Grant Alexander: 前回は、世界的にも有名なデジタルタブレット「wacom®」に関する講演をするために、訪問しました。他にも中国、ドイツ、ポーランドでも講演しました。今回は、仕事とプライベートで訪問しています。実は、日本国にはずっと来たいと思っていたんです。高校入学直前に日本国のアニメーションに影響を受け、感化されました。初めて映画監督/漫画家の大友克洋監督の『AKIRA』(アキラ)を観て、脳みそが爆発するような衝撃を受けたんです。その時から日本国のアニメーションをもっと観るようになり、日本国の文化にも興味を持つようになりました。日本国のアニメーションや漫画、そして、以前から読んでいたアメリカン・コミック・ブックスなどからも影響を受けています。15年以上も前の話で、私が14歳くらいのときですが、私の父の家系に宝石商が多いことから、父も宝石商としてジュエリーショップを経営していて、私が父の店で手伝いをしていたときに、日本国からの交換留学生が入ってきました。なかなか日本人に会う機会がない場所に住んでいたので、なんとかして、その日本人留学生と会話をしたいという気持ちが高まりました。その日本人留学生が京都のポストカードをくれて、「いつか遊びに来てください」と言ってくれたんです。そして、日本にようやく来ることができました。

江渕良平: 子どもの頃はどんなお子さんでしたか。

Grant Alexander: 生まれ育った場所は、アメリカ合衆国カンザス州ウィチタの郊外で、日本の季節や気候と似ているところです。夏は暑くてじめじめしていて、冬は寒くて雪が大量に降ります。

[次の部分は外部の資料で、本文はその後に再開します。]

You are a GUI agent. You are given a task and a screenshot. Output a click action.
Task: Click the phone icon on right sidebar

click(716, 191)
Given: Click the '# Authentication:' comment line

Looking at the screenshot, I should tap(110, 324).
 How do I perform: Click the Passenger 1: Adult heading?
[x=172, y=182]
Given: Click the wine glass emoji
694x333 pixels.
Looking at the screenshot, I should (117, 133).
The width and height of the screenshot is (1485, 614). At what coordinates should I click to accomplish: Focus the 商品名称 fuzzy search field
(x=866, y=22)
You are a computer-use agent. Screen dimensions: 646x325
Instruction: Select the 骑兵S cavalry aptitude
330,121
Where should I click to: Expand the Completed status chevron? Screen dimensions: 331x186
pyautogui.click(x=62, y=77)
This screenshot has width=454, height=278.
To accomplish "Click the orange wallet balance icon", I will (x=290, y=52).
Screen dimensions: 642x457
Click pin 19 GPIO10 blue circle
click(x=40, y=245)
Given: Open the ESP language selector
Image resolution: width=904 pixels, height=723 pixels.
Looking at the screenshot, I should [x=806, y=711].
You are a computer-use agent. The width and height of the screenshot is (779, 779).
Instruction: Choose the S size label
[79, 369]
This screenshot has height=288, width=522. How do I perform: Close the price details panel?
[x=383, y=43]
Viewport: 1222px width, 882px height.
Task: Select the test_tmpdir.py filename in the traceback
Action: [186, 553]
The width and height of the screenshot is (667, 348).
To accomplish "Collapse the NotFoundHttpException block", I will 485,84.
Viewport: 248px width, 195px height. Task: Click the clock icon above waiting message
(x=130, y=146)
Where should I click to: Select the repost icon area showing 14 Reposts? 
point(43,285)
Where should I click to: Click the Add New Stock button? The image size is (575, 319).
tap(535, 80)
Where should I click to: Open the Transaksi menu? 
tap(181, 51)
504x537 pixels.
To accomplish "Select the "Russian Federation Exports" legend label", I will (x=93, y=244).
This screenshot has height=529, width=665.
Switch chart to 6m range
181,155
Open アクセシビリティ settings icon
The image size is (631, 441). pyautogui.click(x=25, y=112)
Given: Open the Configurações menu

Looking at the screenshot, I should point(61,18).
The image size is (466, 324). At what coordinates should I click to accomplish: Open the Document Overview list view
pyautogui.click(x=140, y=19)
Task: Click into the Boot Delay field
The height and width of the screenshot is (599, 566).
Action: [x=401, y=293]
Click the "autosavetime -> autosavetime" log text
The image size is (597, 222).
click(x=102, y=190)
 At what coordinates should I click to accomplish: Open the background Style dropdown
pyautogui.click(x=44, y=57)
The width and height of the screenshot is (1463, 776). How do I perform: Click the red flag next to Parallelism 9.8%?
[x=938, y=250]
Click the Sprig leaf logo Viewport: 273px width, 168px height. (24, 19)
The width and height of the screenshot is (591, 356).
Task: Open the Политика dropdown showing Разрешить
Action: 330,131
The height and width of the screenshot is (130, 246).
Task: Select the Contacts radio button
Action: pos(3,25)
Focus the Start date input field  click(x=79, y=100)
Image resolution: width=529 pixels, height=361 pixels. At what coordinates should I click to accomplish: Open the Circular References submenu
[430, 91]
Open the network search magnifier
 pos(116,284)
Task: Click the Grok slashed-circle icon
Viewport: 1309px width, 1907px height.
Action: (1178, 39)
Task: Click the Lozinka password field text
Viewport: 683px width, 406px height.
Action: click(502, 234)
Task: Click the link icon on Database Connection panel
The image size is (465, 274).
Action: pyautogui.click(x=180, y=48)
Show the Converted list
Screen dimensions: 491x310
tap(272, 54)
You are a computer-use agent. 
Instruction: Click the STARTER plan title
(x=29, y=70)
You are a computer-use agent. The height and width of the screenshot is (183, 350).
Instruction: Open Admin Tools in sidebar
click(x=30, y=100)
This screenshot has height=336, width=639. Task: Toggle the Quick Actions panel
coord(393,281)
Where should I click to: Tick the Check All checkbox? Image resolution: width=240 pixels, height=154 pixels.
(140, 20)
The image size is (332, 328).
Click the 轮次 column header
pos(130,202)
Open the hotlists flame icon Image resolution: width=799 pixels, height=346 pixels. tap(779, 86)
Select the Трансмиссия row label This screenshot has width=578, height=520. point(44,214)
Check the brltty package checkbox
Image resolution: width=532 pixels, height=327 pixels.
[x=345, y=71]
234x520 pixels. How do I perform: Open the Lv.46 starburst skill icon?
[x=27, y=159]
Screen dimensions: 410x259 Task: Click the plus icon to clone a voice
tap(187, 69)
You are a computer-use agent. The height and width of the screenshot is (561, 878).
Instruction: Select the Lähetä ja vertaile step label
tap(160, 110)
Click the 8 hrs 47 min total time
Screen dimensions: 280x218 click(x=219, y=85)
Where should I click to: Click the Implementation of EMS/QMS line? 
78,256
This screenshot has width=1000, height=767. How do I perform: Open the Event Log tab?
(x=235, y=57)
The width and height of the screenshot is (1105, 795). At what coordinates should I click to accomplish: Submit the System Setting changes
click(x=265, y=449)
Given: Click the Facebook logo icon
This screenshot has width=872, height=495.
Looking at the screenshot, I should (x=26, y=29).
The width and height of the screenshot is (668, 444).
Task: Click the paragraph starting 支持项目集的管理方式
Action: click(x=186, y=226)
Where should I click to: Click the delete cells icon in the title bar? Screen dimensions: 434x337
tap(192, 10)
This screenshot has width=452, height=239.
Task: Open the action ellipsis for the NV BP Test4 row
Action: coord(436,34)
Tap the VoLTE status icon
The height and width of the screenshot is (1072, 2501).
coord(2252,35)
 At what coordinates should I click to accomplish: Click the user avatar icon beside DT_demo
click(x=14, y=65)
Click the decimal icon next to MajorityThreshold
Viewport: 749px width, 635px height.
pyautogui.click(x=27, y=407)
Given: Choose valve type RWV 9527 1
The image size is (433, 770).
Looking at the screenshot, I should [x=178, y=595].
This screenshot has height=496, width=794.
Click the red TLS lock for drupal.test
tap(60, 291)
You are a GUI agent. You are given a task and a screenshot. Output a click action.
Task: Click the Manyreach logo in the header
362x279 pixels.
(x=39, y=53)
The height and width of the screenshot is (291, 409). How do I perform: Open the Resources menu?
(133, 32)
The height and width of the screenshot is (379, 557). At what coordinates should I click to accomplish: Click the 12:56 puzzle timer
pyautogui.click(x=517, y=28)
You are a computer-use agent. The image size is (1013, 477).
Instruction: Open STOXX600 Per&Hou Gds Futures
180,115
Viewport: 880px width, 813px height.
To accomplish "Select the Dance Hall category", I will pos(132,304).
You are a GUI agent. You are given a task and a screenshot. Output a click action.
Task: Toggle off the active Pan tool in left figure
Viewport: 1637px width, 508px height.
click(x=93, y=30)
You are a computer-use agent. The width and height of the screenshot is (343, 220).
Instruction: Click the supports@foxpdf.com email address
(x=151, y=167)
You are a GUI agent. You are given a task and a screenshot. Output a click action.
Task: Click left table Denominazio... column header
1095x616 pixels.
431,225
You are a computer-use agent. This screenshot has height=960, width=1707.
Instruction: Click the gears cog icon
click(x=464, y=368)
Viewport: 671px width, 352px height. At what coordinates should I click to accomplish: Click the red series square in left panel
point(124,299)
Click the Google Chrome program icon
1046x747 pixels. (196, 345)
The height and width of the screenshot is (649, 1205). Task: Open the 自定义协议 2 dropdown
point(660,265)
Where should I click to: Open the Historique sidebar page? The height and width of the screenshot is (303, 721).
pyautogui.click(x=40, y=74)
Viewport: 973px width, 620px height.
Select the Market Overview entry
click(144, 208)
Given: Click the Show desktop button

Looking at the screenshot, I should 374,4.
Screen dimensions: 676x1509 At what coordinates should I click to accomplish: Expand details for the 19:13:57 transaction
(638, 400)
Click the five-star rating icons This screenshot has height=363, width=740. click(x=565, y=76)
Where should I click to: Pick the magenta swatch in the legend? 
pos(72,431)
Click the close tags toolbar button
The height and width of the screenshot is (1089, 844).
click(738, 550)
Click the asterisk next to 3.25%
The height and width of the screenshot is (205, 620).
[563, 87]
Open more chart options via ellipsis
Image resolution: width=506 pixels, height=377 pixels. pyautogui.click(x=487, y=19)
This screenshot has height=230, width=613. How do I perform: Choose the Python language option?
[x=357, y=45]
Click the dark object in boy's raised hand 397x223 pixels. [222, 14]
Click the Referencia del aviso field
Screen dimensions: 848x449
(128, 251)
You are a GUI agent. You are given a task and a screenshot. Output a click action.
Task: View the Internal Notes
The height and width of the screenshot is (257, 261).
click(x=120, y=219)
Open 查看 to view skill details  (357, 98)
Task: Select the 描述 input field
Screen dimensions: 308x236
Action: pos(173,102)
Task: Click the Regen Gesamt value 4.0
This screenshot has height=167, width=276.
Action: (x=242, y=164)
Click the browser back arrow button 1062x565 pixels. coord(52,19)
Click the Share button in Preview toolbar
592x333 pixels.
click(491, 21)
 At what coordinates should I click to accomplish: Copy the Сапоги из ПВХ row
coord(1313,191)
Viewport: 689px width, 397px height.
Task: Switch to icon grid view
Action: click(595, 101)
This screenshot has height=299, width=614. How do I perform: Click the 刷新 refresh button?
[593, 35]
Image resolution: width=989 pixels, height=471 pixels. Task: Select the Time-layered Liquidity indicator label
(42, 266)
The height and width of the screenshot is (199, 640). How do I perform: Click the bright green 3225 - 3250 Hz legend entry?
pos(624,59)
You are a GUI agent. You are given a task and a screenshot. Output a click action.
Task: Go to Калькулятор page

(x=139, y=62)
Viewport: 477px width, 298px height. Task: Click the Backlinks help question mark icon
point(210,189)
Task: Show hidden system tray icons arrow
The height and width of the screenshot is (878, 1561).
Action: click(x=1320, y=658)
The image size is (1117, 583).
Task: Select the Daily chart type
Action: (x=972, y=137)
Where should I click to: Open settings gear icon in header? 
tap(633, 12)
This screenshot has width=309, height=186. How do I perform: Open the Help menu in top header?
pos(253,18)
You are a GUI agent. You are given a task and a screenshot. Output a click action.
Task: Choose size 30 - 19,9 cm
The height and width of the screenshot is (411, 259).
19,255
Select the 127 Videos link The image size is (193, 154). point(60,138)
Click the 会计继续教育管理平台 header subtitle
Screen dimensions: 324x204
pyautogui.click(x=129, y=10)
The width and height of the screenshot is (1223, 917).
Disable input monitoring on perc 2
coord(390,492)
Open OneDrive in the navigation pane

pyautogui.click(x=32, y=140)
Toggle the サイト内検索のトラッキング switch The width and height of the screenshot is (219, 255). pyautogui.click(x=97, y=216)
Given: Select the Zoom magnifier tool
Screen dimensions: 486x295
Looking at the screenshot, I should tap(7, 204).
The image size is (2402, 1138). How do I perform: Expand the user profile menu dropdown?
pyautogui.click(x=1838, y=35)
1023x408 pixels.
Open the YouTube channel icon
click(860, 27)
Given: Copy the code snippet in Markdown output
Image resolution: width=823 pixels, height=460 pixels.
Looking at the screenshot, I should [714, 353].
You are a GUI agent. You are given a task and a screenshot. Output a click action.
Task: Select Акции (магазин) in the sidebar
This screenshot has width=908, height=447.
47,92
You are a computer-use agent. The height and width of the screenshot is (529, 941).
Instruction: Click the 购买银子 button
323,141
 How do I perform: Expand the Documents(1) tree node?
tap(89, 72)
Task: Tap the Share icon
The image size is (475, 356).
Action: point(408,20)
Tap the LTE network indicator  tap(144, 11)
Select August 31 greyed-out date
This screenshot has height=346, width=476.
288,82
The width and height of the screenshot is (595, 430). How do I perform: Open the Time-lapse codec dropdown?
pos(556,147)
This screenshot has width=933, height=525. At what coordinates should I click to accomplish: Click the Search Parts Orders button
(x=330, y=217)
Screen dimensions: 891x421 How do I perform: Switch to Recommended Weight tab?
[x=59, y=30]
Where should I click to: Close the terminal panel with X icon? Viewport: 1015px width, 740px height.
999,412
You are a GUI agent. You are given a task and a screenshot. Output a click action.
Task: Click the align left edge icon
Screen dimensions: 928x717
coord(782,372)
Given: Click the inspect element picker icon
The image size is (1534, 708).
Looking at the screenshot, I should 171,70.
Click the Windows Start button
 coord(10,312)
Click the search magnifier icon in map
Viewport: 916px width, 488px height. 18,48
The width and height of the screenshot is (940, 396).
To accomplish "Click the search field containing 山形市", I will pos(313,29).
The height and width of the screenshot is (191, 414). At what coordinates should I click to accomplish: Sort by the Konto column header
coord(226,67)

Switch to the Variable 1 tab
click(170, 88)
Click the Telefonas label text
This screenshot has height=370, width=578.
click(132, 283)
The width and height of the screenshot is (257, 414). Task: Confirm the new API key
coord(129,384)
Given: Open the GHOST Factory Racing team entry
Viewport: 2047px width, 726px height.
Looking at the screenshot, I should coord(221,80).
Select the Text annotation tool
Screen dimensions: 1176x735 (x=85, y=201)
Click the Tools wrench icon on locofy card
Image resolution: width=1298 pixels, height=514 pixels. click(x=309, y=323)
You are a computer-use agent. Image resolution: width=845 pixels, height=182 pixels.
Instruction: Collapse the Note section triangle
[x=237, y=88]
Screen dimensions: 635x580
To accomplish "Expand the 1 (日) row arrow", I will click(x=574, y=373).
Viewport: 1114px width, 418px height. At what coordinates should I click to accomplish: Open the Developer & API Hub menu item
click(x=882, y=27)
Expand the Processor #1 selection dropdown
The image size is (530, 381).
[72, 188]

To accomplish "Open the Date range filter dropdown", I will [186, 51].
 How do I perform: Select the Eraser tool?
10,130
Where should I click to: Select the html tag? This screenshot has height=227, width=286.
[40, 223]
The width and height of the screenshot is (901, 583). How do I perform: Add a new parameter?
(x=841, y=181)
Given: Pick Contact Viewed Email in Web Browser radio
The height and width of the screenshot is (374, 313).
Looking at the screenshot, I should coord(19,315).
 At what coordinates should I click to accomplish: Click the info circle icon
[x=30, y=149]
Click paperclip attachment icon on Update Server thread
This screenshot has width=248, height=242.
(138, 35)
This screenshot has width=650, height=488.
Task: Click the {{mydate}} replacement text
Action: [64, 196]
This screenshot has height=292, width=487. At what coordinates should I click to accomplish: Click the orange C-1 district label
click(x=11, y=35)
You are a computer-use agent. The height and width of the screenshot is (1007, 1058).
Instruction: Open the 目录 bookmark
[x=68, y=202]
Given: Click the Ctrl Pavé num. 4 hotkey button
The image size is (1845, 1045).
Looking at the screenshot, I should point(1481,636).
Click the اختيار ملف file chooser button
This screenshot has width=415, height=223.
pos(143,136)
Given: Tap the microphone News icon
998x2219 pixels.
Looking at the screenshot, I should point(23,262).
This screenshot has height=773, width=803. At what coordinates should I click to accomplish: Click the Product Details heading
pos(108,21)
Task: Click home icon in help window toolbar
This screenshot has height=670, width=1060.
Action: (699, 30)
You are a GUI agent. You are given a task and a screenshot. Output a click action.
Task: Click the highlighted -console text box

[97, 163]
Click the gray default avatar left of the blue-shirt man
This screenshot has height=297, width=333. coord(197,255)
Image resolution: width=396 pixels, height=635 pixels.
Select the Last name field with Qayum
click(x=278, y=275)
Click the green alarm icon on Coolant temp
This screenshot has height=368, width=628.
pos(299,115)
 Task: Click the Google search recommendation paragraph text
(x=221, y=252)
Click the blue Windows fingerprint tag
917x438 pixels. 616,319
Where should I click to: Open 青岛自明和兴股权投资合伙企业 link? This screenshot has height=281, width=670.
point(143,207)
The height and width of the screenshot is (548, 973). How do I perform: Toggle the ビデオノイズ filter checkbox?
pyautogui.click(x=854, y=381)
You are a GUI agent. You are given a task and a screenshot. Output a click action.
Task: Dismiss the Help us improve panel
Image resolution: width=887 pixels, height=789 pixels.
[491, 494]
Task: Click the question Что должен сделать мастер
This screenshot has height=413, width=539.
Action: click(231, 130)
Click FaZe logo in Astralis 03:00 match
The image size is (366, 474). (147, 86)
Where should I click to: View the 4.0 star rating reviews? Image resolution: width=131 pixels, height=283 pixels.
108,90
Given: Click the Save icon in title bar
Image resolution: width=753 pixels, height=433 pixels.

子どもの頃は、アメリカンコミック・ブックスが大好きで、スーパーマン、バットマン・・・あらゆるスーパーヒーローのコミックを読んでいました。その頃から好きなキャラクターの絵をたくさん描いているような子どもでした。そこからビデオゲームにハマって、更にそういう世界にマインドを開いていき、興味と関心を持ち始めました。
高校は、カンザスシティから2時間くらいのところにあるアートとサイエンスを専門とした学校に通っていました。そこで、ペインティング、写真、陶芸など、アートに特化して専攻し、たくさんのスキルを学びました。